Your work team, input manifest file, output bucket, and other resources in Amazon S3 must be in the same Amazon Region you use to create your labeling job.

When you create a labeling job using the SageMaker console, you add worker instructions and labels to the worker UI that Ground Truth provides. You can preview and interact with the worker UI while creating your labeling job in the console. You can also see a preview of the worker UI on your built-in task type page.

To create a labeling job (console)
  1. Sign in to the SageMaker console at https://console.amazonaws.cn/sagemaker/.

  2. In the left navigation pane, choose Labeling jobs.

  3. On the Labeling jobs page, choose Create labeling job.

  4. For Job name, enter a name for your labeling job.

  5. (Optional) If you want to identify your labels with a key, select I want to specify a label attribute name different from the labeling job name. If you do not select this option, the labeling job name you specified in the previous step will be used to identify your labels in your output manifest file.

  6. Choose a data setup to create a connection between your input dataset and Ground Truth.

    • For Automated data setup:

    • For Manual data setup:

      • For Input dataset location, provide the location in Amazon S3 in which your input manifest file is located. For example, if your input manifest file, manifest.json, is located in example-bucket, enter s3://example-bucket/manifest.json.

      • For Output dataset location, provide the location in Amazon S3 where you want Ground Truth to store the output data from your labeling job.

  7. For IAM Role, choose an existing IAM role or create an IAM role with permission to access your resources in Amazon S3, to write to the output Amazon S3 bucket specified above, and with a SageMaker execution policy attached.

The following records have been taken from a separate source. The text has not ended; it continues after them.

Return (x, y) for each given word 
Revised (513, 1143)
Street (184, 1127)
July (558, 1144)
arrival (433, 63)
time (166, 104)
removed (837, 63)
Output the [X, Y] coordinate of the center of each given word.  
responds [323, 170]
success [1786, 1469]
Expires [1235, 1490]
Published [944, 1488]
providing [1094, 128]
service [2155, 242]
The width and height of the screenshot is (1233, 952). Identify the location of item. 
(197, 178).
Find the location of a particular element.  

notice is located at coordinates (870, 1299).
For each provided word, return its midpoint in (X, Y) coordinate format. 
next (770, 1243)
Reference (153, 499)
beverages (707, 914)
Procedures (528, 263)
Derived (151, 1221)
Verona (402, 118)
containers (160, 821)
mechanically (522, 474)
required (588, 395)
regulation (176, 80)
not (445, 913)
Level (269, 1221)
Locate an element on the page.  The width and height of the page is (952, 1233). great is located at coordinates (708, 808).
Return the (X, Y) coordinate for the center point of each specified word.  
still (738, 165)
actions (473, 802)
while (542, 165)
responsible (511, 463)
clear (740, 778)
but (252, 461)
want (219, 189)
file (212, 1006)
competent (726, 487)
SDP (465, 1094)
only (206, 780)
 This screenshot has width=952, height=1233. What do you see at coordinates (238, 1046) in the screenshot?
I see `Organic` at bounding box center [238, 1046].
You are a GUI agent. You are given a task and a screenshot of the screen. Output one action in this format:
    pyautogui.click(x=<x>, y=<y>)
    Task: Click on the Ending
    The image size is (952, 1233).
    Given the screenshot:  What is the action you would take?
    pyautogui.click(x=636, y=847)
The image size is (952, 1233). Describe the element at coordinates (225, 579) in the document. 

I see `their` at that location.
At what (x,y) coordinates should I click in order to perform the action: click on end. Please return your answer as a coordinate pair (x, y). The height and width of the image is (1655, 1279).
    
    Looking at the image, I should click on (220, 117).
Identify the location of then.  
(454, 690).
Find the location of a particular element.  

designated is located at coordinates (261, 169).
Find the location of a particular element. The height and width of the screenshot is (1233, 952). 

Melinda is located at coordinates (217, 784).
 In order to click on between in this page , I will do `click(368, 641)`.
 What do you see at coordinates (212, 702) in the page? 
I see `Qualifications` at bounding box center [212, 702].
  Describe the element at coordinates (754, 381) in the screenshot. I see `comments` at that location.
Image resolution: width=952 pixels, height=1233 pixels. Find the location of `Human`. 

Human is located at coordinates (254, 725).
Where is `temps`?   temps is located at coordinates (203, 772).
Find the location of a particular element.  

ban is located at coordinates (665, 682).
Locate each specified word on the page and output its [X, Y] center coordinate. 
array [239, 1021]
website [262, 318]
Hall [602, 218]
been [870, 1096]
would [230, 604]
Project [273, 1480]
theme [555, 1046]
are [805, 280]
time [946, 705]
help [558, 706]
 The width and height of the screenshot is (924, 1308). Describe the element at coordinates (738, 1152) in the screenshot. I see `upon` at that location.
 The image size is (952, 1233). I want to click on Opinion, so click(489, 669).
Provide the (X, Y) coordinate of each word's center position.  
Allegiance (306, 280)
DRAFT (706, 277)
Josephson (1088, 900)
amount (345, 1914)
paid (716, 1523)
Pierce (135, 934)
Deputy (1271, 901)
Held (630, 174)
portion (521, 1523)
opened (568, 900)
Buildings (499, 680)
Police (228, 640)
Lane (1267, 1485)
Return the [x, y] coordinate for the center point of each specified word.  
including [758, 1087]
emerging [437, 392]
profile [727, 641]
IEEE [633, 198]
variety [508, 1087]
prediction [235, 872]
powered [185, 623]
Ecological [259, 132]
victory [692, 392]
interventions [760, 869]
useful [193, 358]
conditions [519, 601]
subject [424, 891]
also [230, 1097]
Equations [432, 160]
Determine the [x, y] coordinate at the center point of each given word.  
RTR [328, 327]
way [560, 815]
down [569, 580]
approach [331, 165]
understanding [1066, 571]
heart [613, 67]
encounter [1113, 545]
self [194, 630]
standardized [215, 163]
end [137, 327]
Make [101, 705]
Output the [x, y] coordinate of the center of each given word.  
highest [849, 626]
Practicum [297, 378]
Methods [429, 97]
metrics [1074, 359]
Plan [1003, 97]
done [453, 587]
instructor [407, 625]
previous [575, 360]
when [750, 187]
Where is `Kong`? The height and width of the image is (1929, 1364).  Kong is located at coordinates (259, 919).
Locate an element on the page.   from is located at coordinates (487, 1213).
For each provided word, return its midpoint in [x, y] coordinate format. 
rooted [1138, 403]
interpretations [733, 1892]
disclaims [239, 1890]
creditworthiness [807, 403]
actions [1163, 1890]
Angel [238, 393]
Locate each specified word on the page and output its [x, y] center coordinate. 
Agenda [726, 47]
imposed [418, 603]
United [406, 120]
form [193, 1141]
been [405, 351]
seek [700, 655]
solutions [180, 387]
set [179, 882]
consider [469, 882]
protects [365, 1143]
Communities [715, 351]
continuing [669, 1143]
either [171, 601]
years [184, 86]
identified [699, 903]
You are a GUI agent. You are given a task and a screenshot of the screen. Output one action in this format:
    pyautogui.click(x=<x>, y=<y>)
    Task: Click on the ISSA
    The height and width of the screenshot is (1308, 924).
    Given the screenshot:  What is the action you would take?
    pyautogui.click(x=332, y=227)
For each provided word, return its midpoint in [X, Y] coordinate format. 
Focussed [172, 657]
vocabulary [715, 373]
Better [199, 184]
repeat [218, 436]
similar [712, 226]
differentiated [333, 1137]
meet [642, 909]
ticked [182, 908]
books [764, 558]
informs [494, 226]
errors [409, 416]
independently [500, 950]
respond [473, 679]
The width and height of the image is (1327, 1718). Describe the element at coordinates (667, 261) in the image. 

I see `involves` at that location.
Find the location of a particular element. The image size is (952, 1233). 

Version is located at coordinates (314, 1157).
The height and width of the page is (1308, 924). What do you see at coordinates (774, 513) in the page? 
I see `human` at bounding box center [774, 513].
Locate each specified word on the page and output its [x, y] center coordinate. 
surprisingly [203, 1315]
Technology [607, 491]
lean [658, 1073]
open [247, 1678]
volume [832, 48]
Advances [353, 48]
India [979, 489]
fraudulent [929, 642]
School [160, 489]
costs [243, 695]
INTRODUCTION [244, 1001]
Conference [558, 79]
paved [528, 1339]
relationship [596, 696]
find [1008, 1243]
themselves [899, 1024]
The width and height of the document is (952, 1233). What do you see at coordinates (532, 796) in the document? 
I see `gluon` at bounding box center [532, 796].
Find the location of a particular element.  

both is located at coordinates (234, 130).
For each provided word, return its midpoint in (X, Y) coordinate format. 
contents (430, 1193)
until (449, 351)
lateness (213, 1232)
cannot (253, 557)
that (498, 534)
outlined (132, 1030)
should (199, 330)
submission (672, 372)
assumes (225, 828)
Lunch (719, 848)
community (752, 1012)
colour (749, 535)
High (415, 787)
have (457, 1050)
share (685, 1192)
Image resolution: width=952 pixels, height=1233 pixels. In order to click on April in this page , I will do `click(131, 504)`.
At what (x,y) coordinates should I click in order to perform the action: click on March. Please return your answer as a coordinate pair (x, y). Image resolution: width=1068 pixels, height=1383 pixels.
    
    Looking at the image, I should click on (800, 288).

  8. (Optional) For Additional configuration, you can specify how much of your dataset you want workers to label, and if you want SageMaker to encrypt the output data for your labeling job using an Amazon KMS encryption key. To encrypt your output data, you must have the required Amazon KMS permissions attached to the IAM role you provided in the previous step. For more details, see Assign IAM Permissions to Use Ground Truth.

  9. In the Task type section, under Task category, use the dropdown list to select your task category.

  10. In Task selection, choose your task type.

  11. (Optional) Provide tags for your labeling job to make it easier to find in the console later.

  12. Choose Next.

  13. In the Workers section, choose the type of workforce you would like to use. For more details about your workforce options see Create and Manage Workforces.

  14. (Optional) After you've selected your workforce, specify the Task timeout. This is the maximum amount of time a worker has to work on a task.

    For 3D point cloud annotation tasks, the default task timeout is 3 days. The default timeout for text and image classification and label verification labeling jobs is 5 minutes. The default timeout for all other labeling jobs is 60 minutes.

  15. (Optional) For bounding box, semantic segmentation, video frame, and 3D point cloud task types, you can select Display existing labels if you want to display labels for your input data set for workers to verify or adjust.

    For bounding box and semantic segmentation labeling jobs, this will create an adjustment labeling job.

    For 3D point cloud and video frame labeling jobs:

    • Select Adjustment to create an adjustment labeling job. When you select this option, you can add new labels but you cannot remove or edit existing labels from the previous job. Optionally, you can choose label category attributes and frame attributes that you want workers to edit. To make an attribute editable, select the check box Allow workers to edit this attribute for that attribute.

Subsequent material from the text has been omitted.